#### MATERIALS PROVIDED
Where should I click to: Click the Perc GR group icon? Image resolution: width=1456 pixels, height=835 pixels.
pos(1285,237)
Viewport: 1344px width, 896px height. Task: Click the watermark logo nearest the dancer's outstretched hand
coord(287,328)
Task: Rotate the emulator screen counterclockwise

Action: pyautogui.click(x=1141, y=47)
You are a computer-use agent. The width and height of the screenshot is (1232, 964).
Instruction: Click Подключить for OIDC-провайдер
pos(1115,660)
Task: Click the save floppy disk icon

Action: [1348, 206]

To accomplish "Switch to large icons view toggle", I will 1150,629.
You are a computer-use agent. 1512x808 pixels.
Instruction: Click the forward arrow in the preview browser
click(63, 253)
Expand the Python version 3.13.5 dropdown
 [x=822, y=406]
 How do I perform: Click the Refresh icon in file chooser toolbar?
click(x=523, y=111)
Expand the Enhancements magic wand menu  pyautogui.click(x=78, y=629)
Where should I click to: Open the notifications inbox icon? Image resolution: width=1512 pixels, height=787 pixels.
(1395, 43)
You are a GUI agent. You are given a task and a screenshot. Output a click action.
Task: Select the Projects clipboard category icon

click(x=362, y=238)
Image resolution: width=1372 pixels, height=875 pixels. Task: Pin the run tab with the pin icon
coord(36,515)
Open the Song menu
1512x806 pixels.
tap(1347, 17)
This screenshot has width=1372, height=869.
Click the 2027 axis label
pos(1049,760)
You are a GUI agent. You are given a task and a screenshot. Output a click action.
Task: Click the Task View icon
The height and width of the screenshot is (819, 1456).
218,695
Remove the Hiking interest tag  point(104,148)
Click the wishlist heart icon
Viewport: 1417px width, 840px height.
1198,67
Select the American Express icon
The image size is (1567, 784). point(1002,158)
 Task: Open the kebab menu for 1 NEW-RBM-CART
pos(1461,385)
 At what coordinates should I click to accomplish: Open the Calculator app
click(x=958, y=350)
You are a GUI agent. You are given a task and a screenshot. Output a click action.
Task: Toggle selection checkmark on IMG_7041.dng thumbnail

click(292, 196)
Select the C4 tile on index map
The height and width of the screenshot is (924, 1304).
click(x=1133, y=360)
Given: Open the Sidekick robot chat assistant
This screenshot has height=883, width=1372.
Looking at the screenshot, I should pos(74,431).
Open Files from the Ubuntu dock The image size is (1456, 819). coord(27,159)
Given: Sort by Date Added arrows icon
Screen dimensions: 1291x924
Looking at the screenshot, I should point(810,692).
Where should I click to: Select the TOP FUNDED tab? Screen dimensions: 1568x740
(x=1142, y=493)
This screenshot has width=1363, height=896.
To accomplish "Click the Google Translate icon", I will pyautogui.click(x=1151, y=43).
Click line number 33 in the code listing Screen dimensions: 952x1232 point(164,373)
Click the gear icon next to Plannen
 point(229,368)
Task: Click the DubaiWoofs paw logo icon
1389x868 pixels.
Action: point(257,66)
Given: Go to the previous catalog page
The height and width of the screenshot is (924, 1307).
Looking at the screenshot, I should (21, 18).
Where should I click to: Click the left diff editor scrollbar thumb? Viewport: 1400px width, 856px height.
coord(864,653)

#### TASK REQUIREMENTS
Give back all of the records exactly as they were provided above.

#### RESULT FOR THIS EXERCISE
Where should I click to: Click the Perc GR group icon? Image resolution: width=1456 pixels, height=835 pixels.
pos(1285,237)
Viewport: 1344px width, 896px height. Task: Click the watermark logo nearest the dancer's outstretched hand
coord(287,328)
Task: Rotate the emulator screen counterclockwise

Action: pyautogui.click(x=1141, y=47)
You are a computer-use agent. The width and height of the screenshot is (1232, 964).
Instruction: Click Подключить for OIDC-провайдер
pos(1115,660)
Task: Click the save floppy disk icon

Action: [1348, 206]

To accomplish "Switch to large icons view toggle", I will 1150,629.
You are a computer-use agent. 1512x808 pixels.
Instruction: Click the forward arrow in the preview browser
click(63, 253)
Expand the Python version 3.13.5 dropdown
 [x=822, y=406]
 How do I perform: Click the Refresh icon in file chooser toolbar?
click(x=523, y=111)
Expand the Enhancements magic wand menu  pyautogui.click(x=78, y=629)
Where should I click to: Open the notifications inbox icon? Image resolution: width=1512 pixels, height=787 pixels.
(1395, 43)
You are a GUI agent. You are given a task and a screenshot. Output a click action.
Task: Select the Projects clipboard category icon

click(x=362, y=238)
Image resolution: width=1372 pixels, height=875 pixels. Task: Pin the run tab with the pin icon
coord(36,515)
Open the Song menu
1512x806 pixels.
tap(1347, 17)
This screenshot has width=1372, height=869.
Click the 2027 axis label
pos(1049,760)
You are a GUI agent. You are given a task and a screenshot. Output a click action.
Task: Click the Task View icon
The height and width of the screenshot is (819, 1456).
218,695
Remove the Hiking interest tag  point(104,148)
Click the wishlist heart icon
Viewport: 1417px width, 840px height.
1198,67
Select the American Express icon
The image size is (1567, 784). point(1002,158)
 Task: Open the kebab menu for 1 NEW-RBM-CART
pos(1461,385)
 At what coordinates should I click to accomplish: Open the Calculator app
click(x=958, y=350)
You are a GUI agent. You are given a task and a screenshot. Output a click action.
Task: Toggle selection checkmark on IMG_7041.dng thumbnail

click(292, 196)
Select the C4 tile on index map
The height and width of the screenshot is (924, 1304).
click(x=1133, y=360)
Given: Open the Sidekick robot chat assistant
This screenshot has height=883, width=1372.
Looking at the screenshot, I should pos(74,431).
Open Files from the Ubuntu dock The image size is (1456, 819). coord(27,159)
Given: Sort by Date Added arrows icon
Screen dimensions: 1291x924
Looking at the screenshot, I should point(810,692).
Where should I click to: Select the TOP FUNDED tab? Screen dimensions: 1568x740
(x=1142, y=493)
This screenshot has width=1363, height=896.
To accomplish "Click the Google Translate icon", I will pyautogui.click(x=1151, y=43).
Click line number 33 in the code listing Screen dimensions: 952x1232 point(164,373)
Click the gear icon next to Plannen
 point(229,368)
Task: Click the DubaiWoofs paw logo icon
1389x868 pixels.
Action: point(257,66)
Given: Go to the previous catalog page
The height and width of the screenshot is (924, 1307).
Looking at the screenshot, I should (21, 18).
Where should I click to: Click the left diff editor scrollbar thumb? Viewport: 1400px width, 856px height.
coord(864,653)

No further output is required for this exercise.